I finished up with the case and went off to find the group. I went to the Salles de Urgences to find Wegner, Kiong, Amanda and Sephora trying to resuscitate a kid who had just come in and stopped breathing. Not sure entirely what was wrong, but they were trying to give him as much oxygen to keep him going, so I helped. Wegner asked me to find a pediatric LMA so we could try to oxygenate better, so I hopped on the bike and flew off to look for one. When I got back, we put in the LMA, and started bagging. Then I ran off to find the CPAP machine from the newborn suite. Grabbed that, carried it back. Then, as I arrived, he lost his pulse. We started CPR. We gave adrenaline and did a few rounds of CPR, trying to think of anything that could be causing it. I ran off to grab the echo to get a look at his heart. I got back, ultrasounded the heart, and we started to get a heart beat and a pulse. Yes, some hope. Continued talking about what else we could do.....pulse gone again, restarted CPR. This continued for a while. We started an adrenaline drip and back and forth did CPR until we got a pulse, until we lost it and started CPR again. This continued for about 2 hours.

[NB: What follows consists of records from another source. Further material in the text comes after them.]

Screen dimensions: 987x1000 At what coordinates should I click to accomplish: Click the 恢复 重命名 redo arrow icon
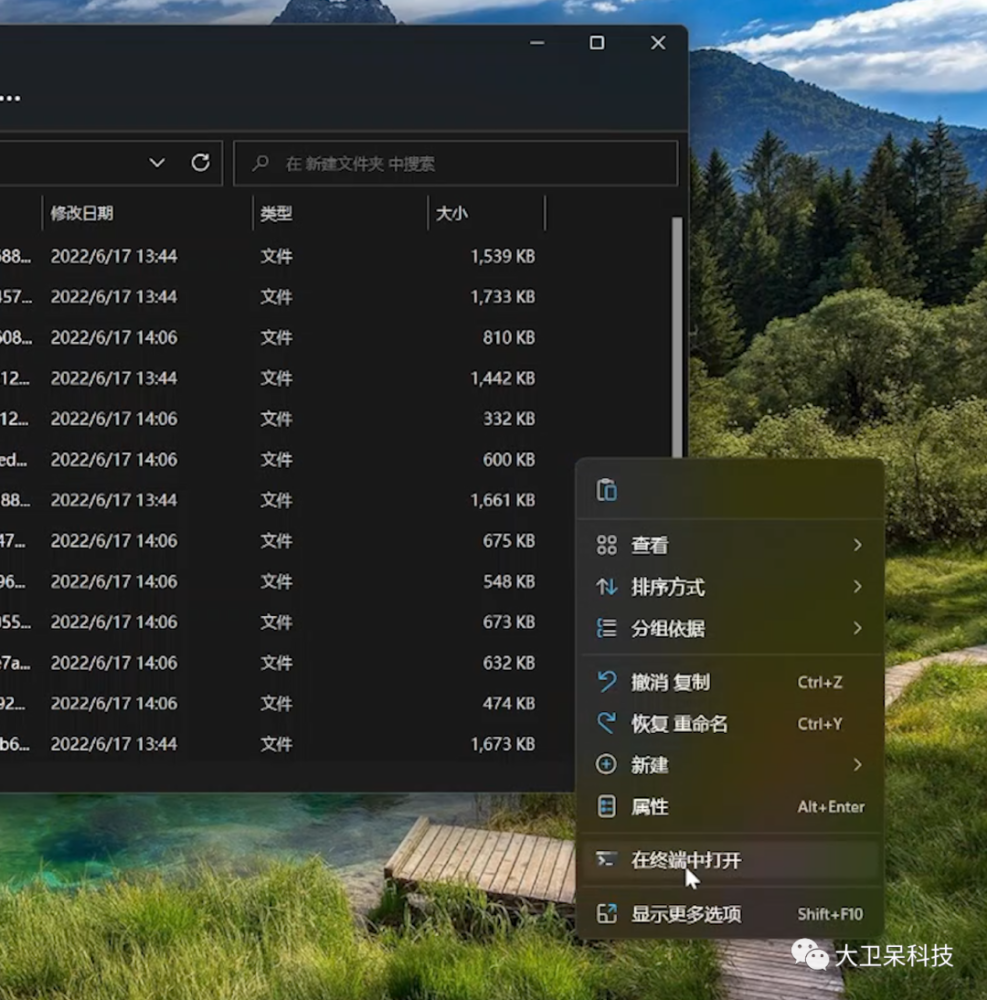(606, 723)
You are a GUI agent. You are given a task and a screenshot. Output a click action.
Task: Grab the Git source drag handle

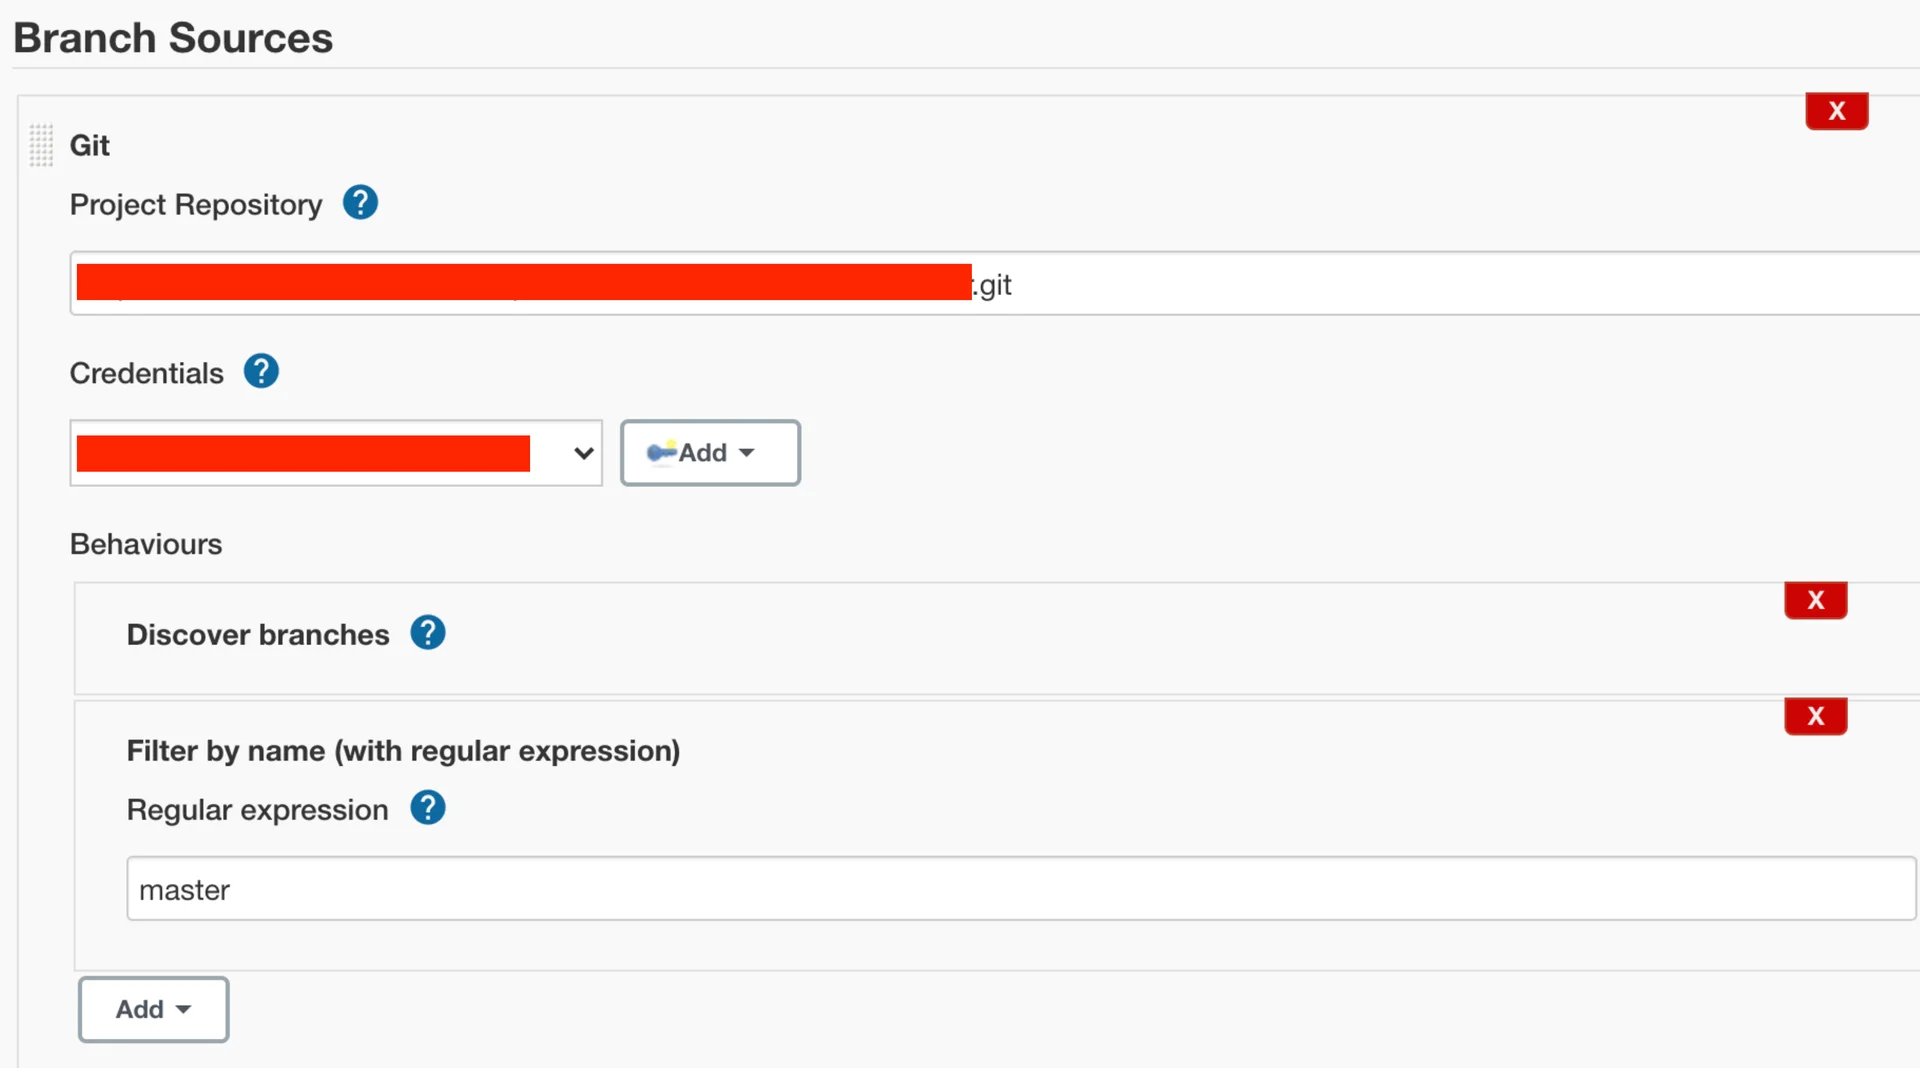(41, 146)
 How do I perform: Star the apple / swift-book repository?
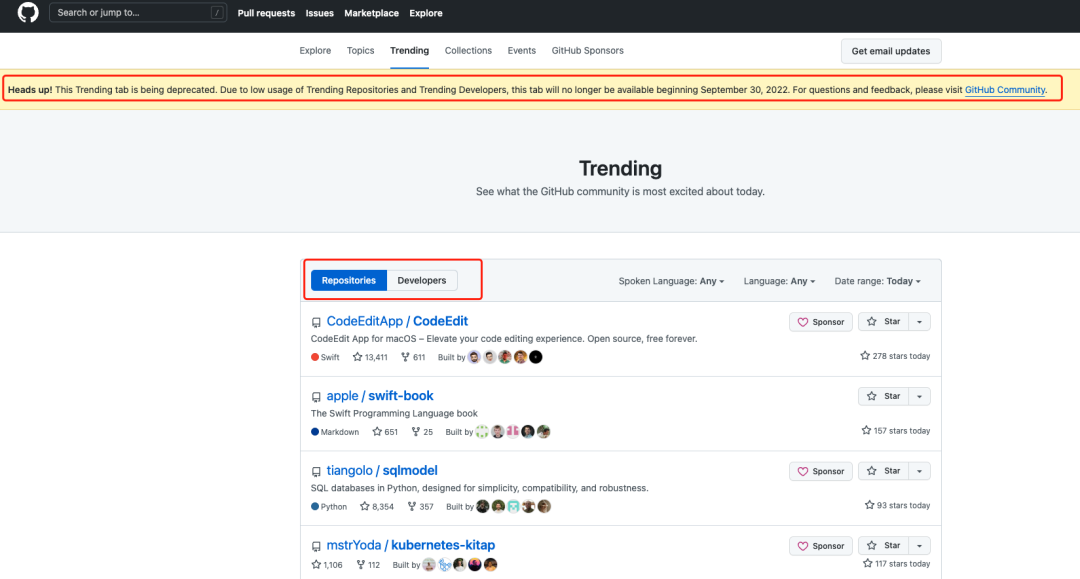(883, 397)
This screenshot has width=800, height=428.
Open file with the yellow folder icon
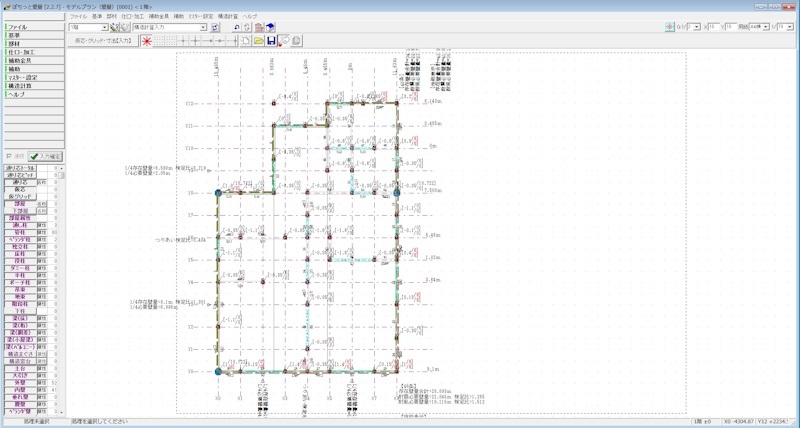(x=258, y=41)
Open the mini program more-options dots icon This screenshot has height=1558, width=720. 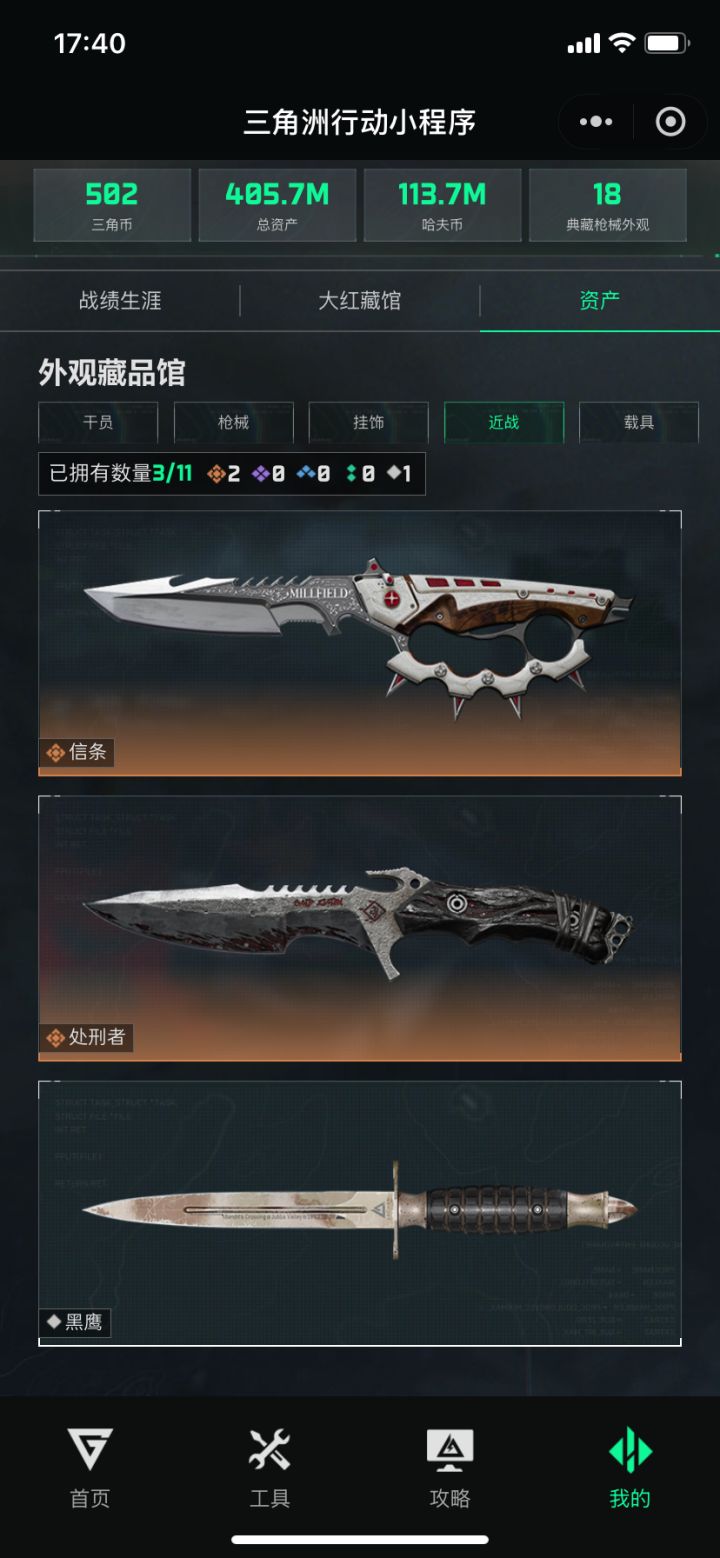coord(596,122)
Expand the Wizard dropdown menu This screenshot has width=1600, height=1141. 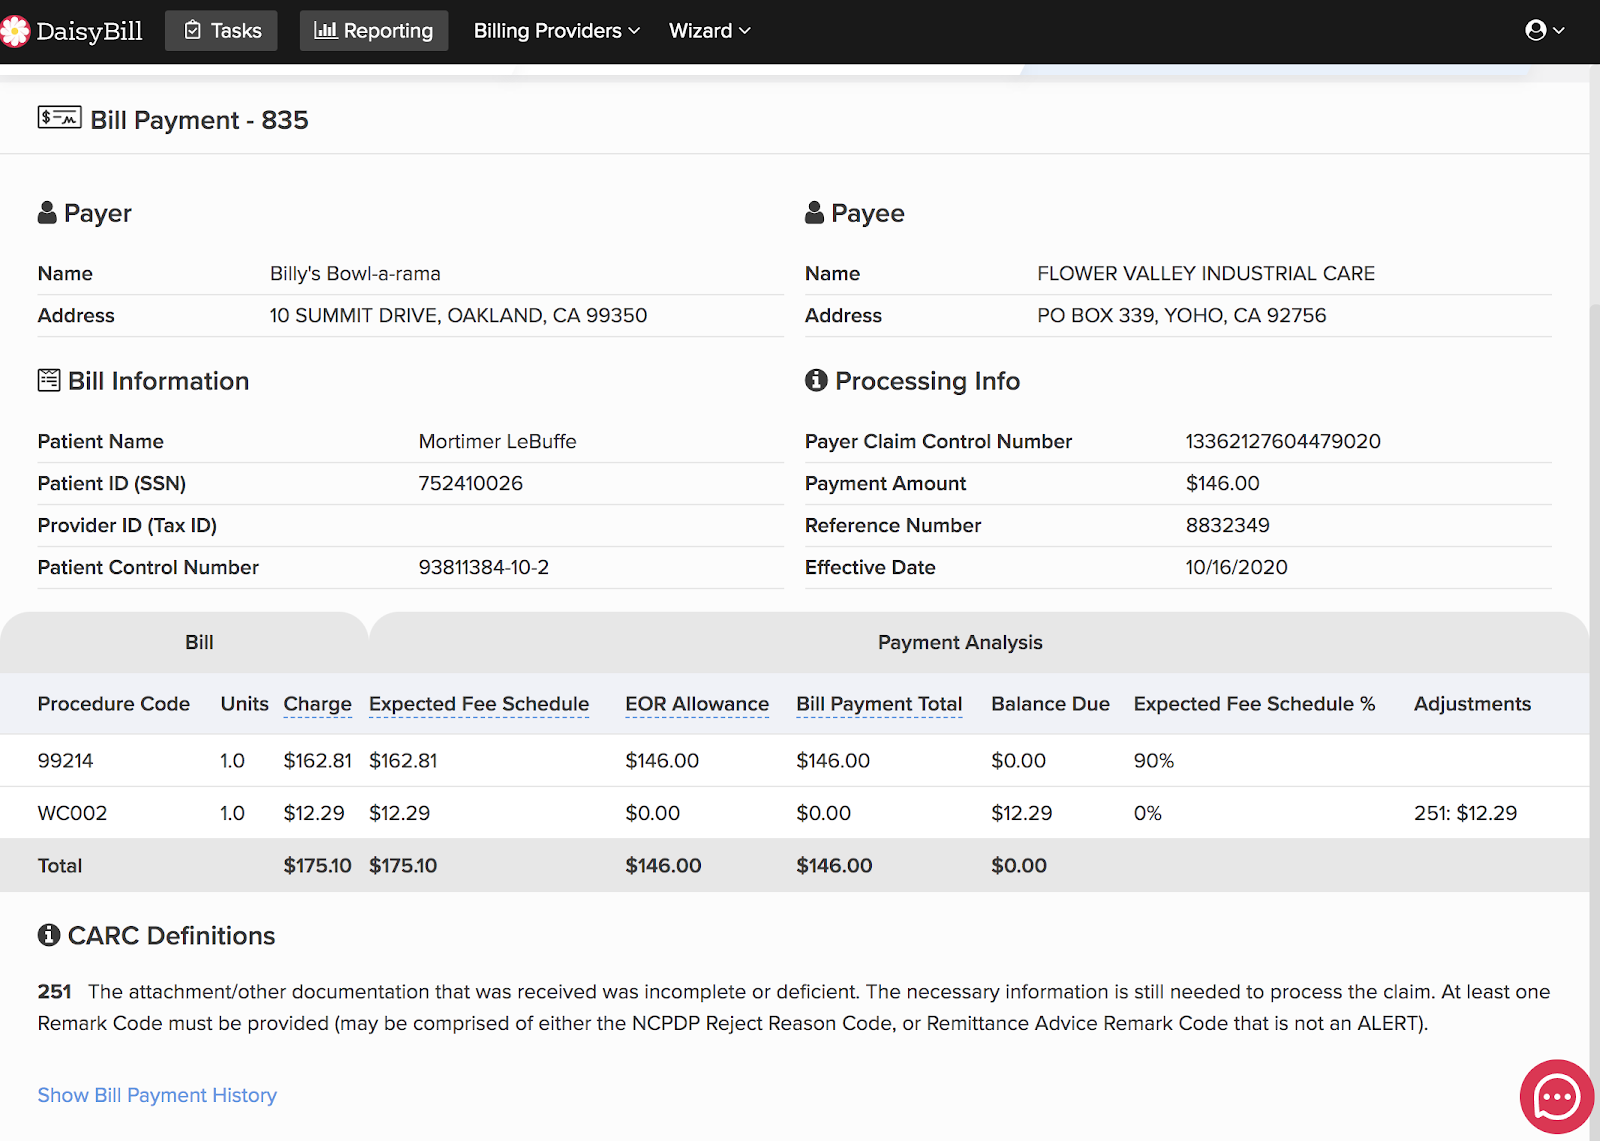click(709, 31)
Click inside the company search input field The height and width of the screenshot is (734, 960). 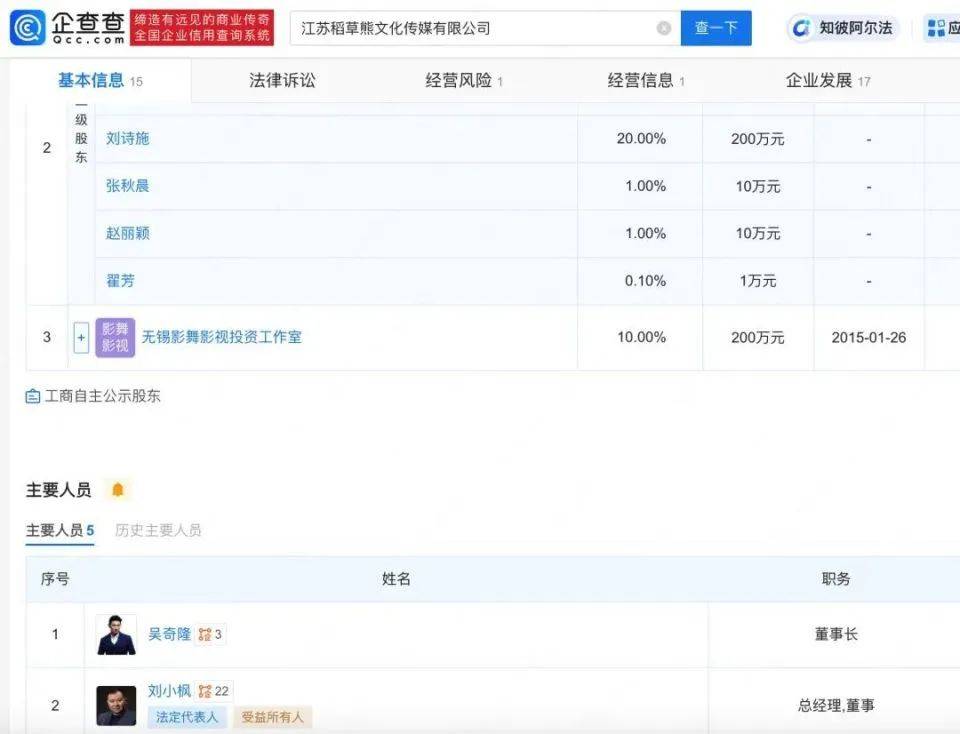tap(450, 28)
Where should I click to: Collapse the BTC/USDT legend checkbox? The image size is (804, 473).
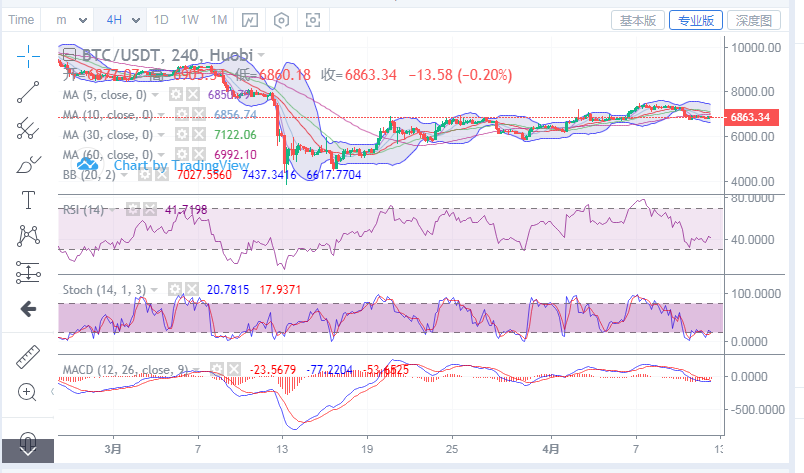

Clothes soaked with sweat all the way through, hands cramping from bagging and CPR, racking our brains thinking of anything we could actually do for this guy here in the Congo, and realizing there was nothing else, we had to call it. Another dead child. I'm starting to see it wearing on people here. Maybe I just missed it before and it's been wearing on them. But since I've been here I can't quite remember how many kids I've seen die, but it's been a lot. I've done CPR on 3-4 of them myself and lost them.  I can't imagine what Dr. Wegner is thinking or what he has to deal with here. Again, it's not that we lose them, because we lose patients and even in the states people die in our ERs. But, I still feel like we've done the best we can to save a patient's life in America. Here, not so much. Here we can't check a BMP to see what the sodium and potassium are. We don't have cardiac monitoring. We don't have positive pressure ventilation. So when a kid dies, potentially from lactic acidosis causing hyperkalemia, and we have no way to know for sure......it's pretty terrible. We tried our hardest though and gave the kid a two hour window.

Afterwards I ran home to shower (a lot of running today) and Amanda and I rode back to meet up with Rob and Kyla for dinner at their house. Rob is doing a soccer ministry here in the area, and it's pretty cool. They're both awesome people, and their two kids are great, and they all have the coolest accents. They had some pretty great food for us and it's great to hear all the perspectives on global health and such, and I feel blessed to get to know these people all so well, even in my short time. They really are amazing, and it's a privilege to work with them and learn from their experiences.

Tomorrow I meet up with Sarah Spear to do some home visits. I have to be at her house at 7am, so I have get up early to ride my bike there, so I'm going to turn in. Can't wait to update you more tomorrow with everything. Thanks!